[Stored data entries]
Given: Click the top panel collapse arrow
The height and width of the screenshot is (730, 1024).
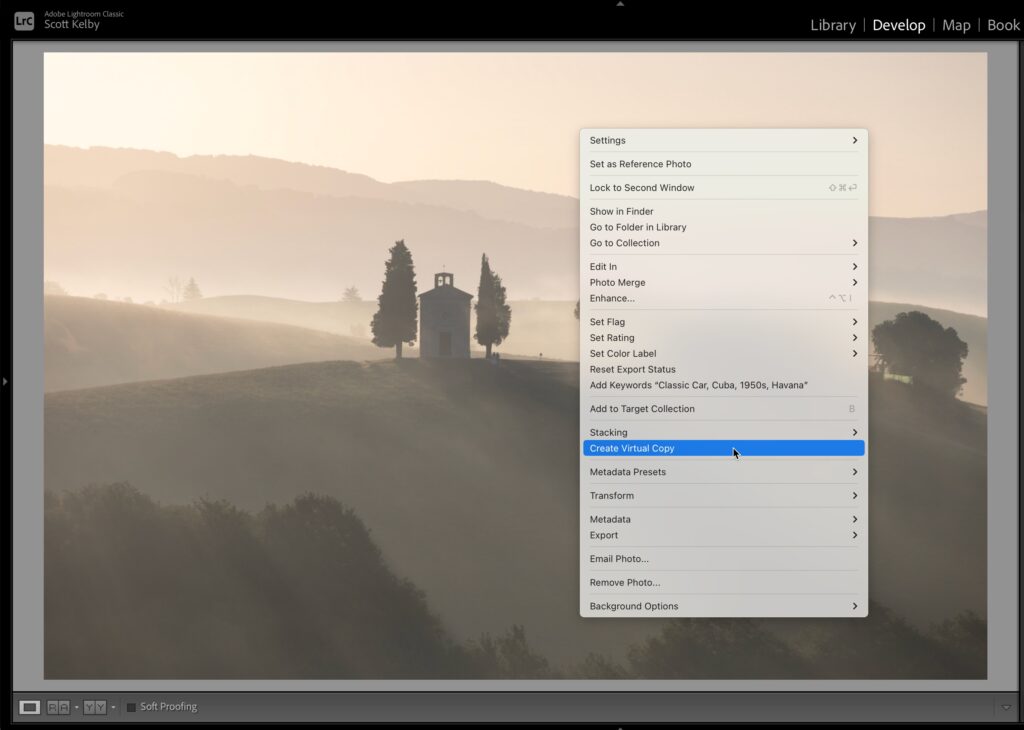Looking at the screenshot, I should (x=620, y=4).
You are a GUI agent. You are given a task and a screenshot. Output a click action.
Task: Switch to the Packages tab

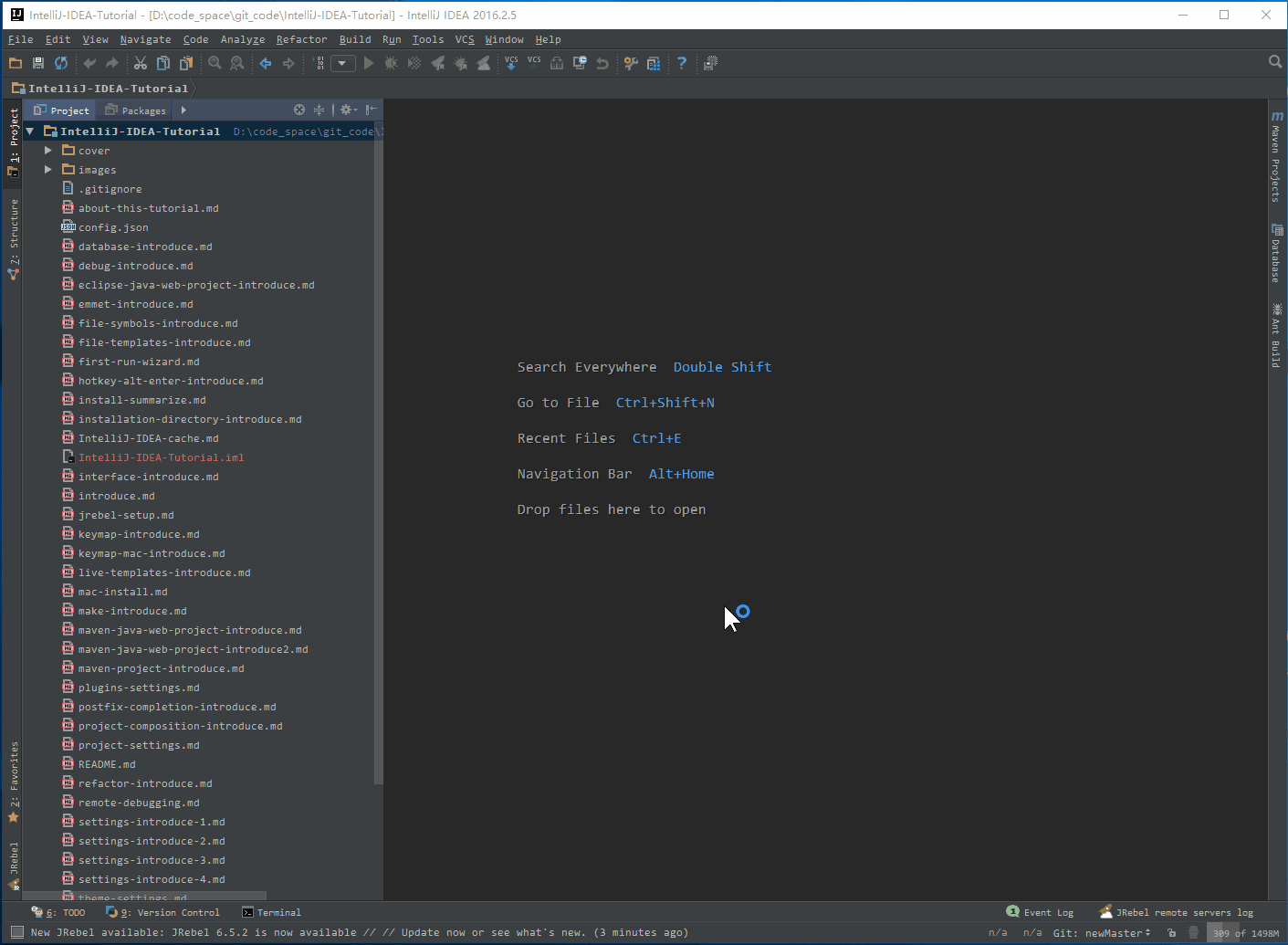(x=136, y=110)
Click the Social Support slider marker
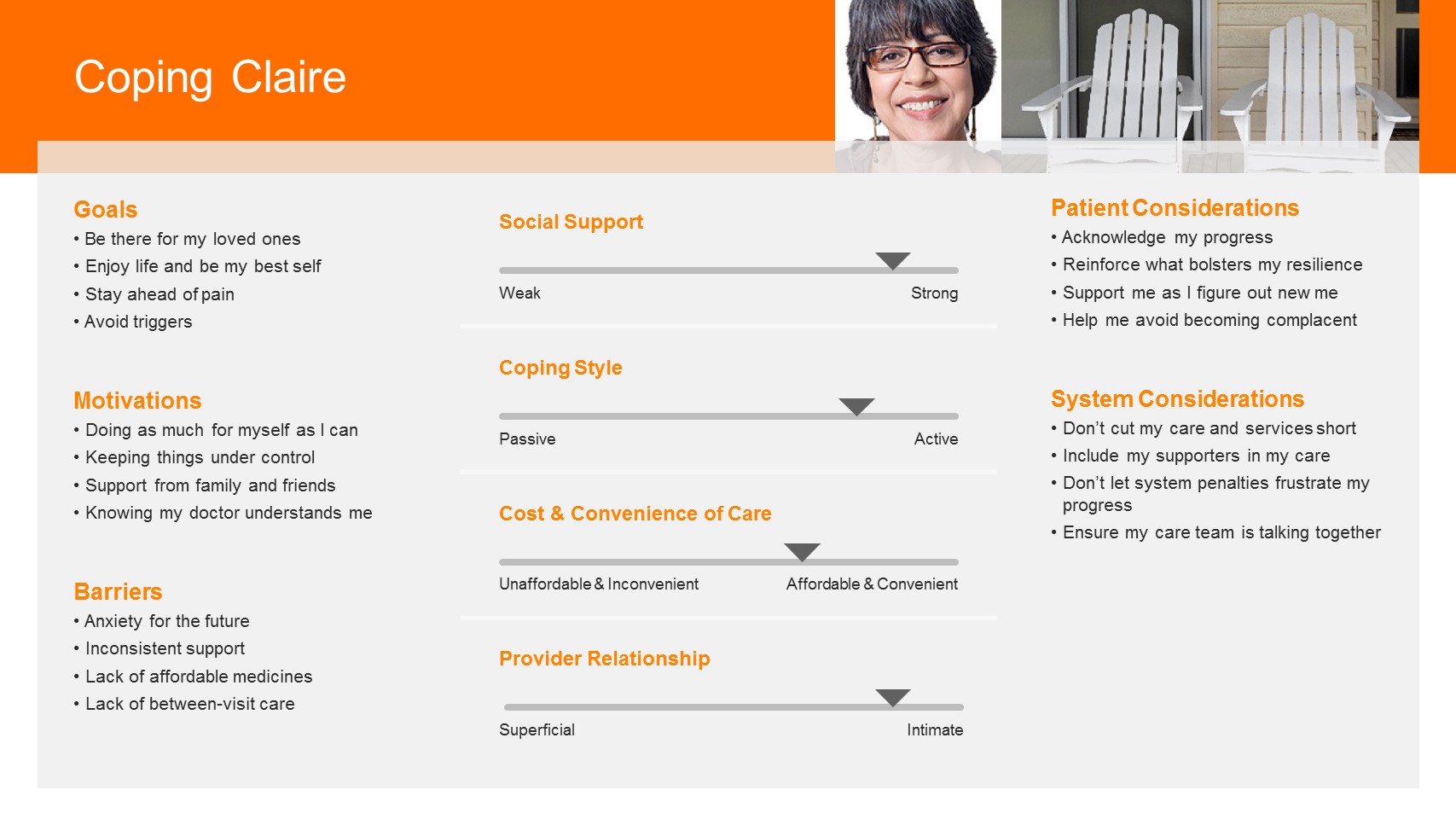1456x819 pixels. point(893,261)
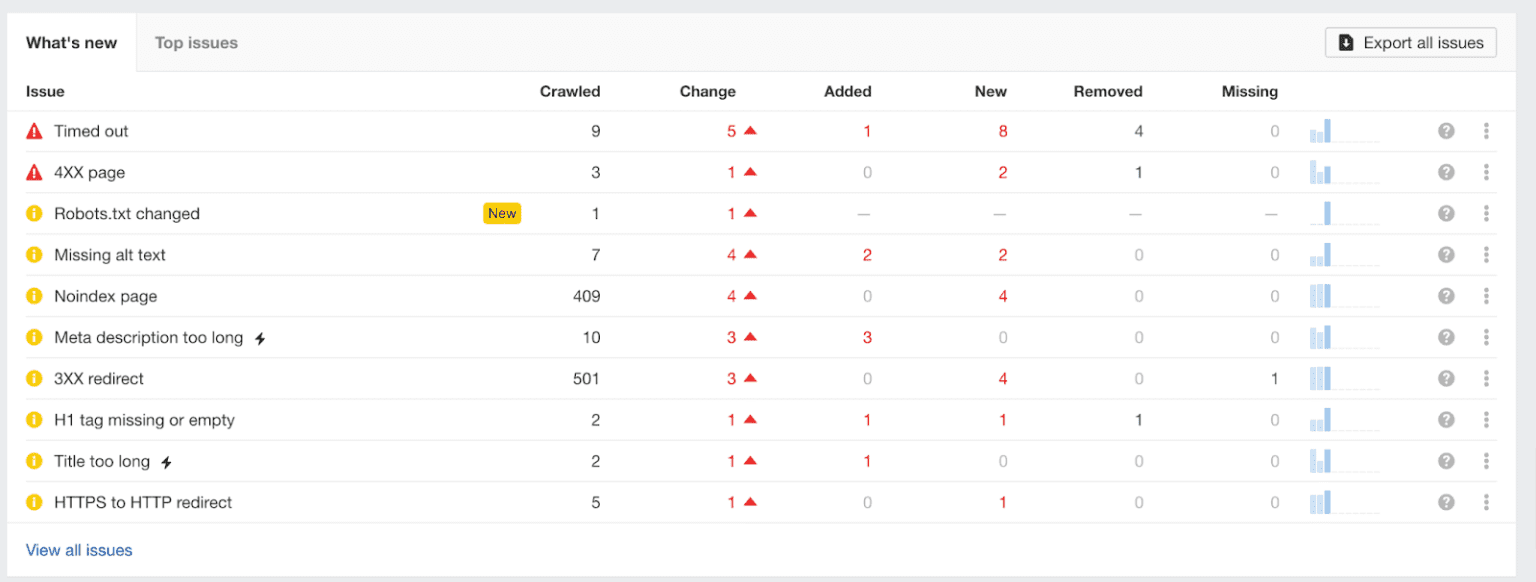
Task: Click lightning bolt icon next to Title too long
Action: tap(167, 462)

Brief:
Apart from the pictures, return the records exactly.

Output for this task:
Given: Click the top panel collapse arrow
The height and width of the screenshot is (730, 1024).
Looking at the screenshot, I should (x=620, y=4).
You are a GUI agent. You are given a task and a screenshot. Output a click action.
Task: Switch to the Packages tab

(x=136, y=110)
Click the Social Support slider marker
1456x819 pixels. point(893,261)
Task: Click lightning bolt icon next to Title too long
Action: tap(167, 462)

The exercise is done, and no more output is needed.